Décision du Premier dirigeant de la CCN, Dossier d’appel, p. 101, au para. 13.

[11] S’appuyant sur les diverses contraintes objectives qui conditionnent et limitent l’usage des terrains en litige, contraintes qui découlent non seulement de la législation fédérale, mais également de la législation québécoise applicable en l’espèce, de la réglementation municipale ainsi que des témoignages d’experts selon lesquels tout aménagement résidentiel ou commercial s’étendrait sur plus de 50 ans, la CCN en arrive à la conclusion qu’il fallait tenir compte de l’UMEPP des propriétés à l’étude, qui est leur usage actuel, soit un espace naturel dédié à la conservation et à la récréation (Décision de la CCN, aux para. 17-26; Dossier d’appel, pp. 101-106).

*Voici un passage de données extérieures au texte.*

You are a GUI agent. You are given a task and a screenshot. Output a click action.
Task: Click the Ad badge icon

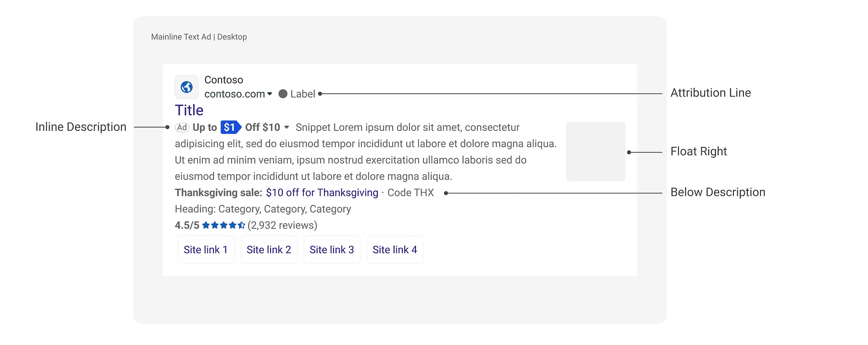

La CCN a également conclu qu’il était approprié de regrouper plusieurs des propriétés à l’étude aux propriétés qui leur sont adjacentes, puisqu’elles satisfont aux critères de l’article 34 de la LFM (Décision de la CCN, aux para. 27-29; Dossier d’appel, p. 106).

[12] La CCN a par la suite déterminé la valeur des terrains en utilisant la méthode de comparaison, qui consiste à identifier sur le marché local des transactions portant sur un bien similaire pour en déterminer le prix moyen. Le Comité, acceptant les prétentions de la Municipalité, avait utilisé comme ventes comparables des propriétés vendues à des fins de développement résidentiel et n’avait pas tenu compte de leur superficie. La CCN a rejeté cette comparaison, qui lui paraissait basée sur un usage fictif ni permis ni même réalisable à court ou moyen terme. De l’avis de la CCN, même un propriétaire privé n’accepterait pas d’être imposé sur une telle valeur. Par conséquent, la CCN accepte que les ventes comparables soient des ventes ayant eu lieu sur le territoire de la Municipalité, comme l’avait recommandé l’expert retenu par la Municipalité, mais précise qu’elles doivent être ajustées pour tenir compte de l’UMEPP (c’est-à-dire un espace naturel dédié à la conservation et à la récréation) et de la superficie. Sur cette base, et après avoir effectué des analyses supplémentaires, la CCN a établi que les terrains de moins de 500 hectares devaient faire l’objet d’un ajustement de 50 % pour l’usage, et que les terrains de 500 à 1000 hectares et de 1000 à 1150 hectares devaient respectivement faire l’objet d’un ajustement de 60 % et de 70 % pour l’usage et la superficie. Appliquant ces ajustements, la CCN évalue la valeur effective de ces terrains à 48 309 700 $ (plutôt que 106 372 900 $ selon l’évaluation du Comité), ce qui se traduit par des montants à verser à la Municipalité à titre de PERI à 358 119,81 $ pour l’année 2018, 370 632,02 $ pour l’année 2019, et 383 240,85 $ pour l’année 2020. Ces montants représentent une diminution de plus de 50 % des sommes recommandées par le Comité.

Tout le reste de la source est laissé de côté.